A UNECS manifestou apoio à aprovação do PLP 11/2026, proposta que busca garantir segurança jurídica às entidades sem fins lucrativos em relação às isenções tributárias previstas na legislação brasileira.

Segundo a entidade, o projeto corrige uma lacuna importante ao transferir para a legislação complementar um tema que atualmente está respaldado apenas por norma infralegal, situação que abre espaço para diferentes interpretações e gera insegurança jurídica para organizações do terceiro setor.

O texto propõe incorporar essas garantias à Lei Complementar 224/2025, trazendo maior previsibilidade, estabilidade e segurança institucional para entidades que desempenham papel estratégico na economia e na representação da sociedade civil organizada.

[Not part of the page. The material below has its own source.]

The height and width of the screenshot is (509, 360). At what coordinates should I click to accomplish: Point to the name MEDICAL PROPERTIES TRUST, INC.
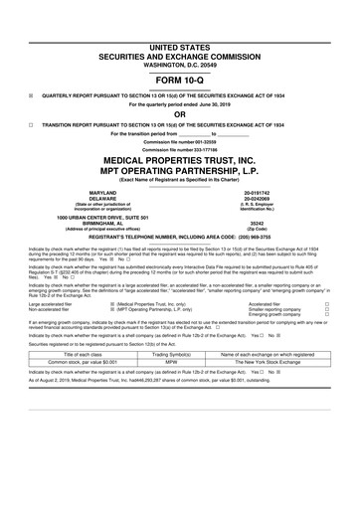180,159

Para a UNECS, o fortalecimento jurídico dessas instituições é fundamental não apenas para assegurar seu funcionamento, mas também para preservar sua capacidade de representação setorial, articulação institucional e disseminação de boas práticas nos diversos segmentos do comércio e dos serviços.

As entidades sem fins lucrativos, entre elas associações empresariais, federações e institutos, atuam diretamente na organização das demandas dos setores produtivos, no diálogo com o poder público e na construção de iniciativas colaborativas voltadas ao desenvolvimento econômico e social do país.

Na avaliação da UNECS, a ausência de regras claras e consolidadas em lei compromete a estabilidade das instituições e afeta o ambiente de negócios como um todo.

“A segurança jurídica é condição essencial para o fortalecimento da sociedade civil organizada, para a atuação das entidades representativas e para a construção de um ambiente econômico mais estável, confiável e previsível”, reforça a entidade.

A UNECS defende que a aprovação do PLP 11/2026 representa um avanço importante para garantir equilíbrio institucional, segurança regulatória e melhores condições para que entidades sem fins lucrativos continuem exercendo seu papel de representação e apoio ao desenvolvimento do comércio e dos serviços no Brasil.